▸ Item-finding records
-- BEGIN --
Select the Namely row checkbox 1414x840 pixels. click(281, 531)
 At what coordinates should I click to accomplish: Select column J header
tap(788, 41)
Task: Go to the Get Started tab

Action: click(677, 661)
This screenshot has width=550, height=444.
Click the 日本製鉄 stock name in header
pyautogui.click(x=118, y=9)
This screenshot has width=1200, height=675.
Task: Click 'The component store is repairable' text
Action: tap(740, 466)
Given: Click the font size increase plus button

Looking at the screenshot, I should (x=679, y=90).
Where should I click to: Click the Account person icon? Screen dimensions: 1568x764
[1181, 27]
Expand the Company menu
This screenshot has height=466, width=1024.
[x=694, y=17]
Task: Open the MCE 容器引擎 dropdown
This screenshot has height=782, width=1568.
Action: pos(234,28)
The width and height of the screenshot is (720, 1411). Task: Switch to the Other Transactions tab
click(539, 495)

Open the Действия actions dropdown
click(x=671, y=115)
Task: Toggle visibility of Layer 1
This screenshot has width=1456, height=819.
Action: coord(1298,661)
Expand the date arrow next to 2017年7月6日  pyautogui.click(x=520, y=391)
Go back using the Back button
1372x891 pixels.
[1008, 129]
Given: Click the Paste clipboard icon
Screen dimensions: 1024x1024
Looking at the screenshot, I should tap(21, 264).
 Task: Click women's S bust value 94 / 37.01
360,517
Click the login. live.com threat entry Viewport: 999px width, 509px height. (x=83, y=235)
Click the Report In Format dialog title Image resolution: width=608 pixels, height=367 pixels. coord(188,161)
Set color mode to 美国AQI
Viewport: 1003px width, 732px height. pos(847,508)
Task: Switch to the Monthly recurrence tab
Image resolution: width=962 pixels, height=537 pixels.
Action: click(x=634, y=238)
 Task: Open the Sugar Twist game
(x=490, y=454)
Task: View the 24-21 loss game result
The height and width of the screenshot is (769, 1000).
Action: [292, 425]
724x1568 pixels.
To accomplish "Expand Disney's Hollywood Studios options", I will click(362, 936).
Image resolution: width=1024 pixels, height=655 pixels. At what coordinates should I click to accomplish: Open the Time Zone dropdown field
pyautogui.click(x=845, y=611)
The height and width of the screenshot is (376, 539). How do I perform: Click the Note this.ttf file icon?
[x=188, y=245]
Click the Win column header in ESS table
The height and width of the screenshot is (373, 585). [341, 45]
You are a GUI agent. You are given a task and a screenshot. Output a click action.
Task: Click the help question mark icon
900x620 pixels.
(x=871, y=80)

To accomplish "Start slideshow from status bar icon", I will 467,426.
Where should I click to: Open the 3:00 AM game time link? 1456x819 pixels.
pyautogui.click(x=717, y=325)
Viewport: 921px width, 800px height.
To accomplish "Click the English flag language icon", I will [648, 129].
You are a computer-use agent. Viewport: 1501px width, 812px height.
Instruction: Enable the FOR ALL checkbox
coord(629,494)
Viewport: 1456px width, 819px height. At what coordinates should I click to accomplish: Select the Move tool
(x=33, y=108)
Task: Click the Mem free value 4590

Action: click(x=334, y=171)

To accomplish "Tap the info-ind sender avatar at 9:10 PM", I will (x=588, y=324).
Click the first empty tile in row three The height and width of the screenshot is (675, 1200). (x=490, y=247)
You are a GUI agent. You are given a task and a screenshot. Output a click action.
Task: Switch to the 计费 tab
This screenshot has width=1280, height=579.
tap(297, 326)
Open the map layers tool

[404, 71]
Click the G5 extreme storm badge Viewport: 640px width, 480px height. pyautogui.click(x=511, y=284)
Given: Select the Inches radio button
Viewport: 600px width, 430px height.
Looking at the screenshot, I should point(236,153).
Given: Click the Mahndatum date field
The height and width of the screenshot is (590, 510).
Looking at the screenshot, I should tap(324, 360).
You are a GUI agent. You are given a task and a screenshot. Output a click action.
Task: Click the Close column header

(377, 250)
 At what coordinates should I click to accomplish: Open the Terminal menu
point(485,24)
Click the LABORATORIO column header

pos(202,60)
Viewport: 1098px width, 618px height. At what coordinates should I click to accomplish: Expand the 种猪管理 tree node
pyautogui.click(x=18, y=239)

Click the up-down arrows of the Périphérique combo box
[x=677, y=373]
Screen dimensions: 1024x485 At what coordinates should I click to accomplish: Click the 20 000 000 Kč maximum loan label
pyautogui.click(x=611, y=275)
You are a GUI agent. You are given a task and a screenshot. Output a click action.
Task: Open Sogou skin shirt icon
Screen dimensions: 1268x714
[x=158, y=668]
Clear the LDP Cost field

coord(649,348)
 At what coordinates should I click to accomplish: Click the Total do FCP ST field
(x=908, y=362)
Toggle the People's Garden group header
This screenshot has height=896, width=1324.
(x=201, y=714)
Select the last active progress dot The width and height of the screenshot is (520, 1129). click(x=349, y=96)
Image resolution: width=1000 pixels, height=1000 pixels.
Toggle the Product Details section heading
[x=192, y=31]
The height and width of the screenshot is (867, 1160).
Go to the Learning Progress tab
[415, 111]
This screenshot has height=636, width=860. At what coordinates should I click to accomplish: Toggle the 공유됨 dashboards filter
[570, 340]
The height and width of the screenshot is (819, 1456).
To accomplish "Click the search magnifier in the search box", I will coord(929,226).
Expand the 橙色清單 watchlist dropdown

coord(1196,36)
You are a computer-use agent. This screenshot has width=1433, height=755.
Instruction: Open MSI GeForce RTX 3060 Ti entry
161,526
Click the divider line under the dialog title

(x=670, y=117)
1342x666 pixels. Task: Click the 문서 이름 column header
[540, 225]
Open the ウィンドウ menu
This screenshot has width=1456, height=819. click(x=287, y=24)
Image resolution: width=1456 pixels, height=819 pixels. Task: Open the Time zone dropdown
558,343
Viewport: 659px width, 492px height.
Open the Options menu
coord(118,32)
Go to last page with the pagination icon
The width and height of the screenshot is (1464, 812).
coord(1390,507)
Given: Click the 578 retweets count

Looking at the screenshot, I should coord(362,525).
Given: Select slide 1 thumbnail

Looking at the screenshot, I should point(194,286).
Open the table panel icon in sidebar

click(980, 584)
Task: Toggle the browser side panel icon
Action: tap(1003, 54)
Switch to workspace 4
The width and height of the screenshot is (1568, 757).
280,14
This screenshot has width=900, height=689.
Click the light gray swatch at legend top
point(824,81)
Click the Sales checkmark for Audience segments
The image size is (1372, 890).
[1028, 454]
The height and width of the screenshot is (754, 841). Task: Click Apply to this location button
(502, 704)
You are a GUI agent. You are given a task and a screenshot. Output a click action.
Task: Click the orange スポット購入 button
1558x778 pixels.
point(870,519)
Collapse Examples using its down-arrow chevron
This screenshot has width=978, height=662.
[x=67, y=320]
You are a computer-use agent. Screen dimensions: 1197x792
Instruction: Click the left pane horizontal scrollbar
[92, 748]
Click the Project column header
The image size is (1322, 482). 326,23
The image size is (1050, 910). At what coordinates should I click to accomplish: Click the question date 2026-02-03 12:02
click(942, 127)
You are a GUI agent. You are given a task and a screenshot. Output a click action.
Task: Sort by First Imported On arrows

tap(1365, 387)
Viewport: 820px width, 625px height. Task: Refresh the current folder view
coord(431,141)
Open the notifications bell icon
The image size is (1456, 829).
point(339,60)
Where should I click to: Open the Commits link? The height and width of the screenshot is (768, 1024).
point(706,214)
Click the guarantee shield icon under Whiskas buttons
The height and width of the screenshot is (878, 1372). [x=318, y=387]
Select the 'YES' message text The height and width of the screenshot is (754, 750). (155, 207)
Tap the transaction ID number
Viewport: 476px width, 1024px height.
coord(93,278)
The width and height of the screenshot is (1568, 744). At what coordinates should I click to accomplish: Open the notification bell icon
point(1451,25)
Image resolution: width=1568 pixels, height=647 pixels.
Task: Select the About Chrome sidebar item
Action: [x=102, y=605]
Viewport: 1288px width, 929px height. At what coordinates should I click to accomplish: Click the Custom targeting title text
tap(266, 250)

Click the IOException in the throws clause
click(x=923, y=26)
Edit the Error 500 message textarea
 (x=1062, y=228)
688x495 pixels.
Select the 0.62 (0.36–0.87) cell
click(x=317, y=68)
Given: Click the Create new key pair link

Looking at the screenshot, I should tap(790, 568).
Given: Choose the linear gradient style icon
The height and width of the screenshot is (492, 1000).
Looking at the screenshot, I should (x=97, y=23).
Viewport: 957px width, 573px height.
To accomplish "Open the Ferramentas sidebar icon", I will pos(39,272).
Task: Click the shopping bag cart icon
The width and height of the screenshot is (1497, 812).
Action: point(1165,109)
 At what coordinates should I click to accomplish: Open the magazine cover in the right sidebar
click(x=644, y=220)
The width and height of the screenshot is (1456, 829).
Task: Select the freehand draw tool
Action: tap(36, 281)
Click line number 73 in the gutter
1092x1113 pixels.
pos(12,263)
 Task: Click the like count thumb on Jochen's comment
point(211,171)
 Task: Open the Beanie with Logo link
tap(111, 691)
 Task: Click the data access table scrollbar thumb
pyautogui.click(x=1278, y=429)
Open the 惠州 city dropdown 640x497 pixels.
-- END --
▸ INSTRUCTION
Reproduce word for word the lines of the material beginning with the one that contains "Task: Click the data" and continuing through the last line.

▸ RESPONSE BELOW
 Task: Click the data access table scrollbar thumb
pyautogui.click(x=1278, y=429)
Open the 惠州 city dropdown 640x497 pixels.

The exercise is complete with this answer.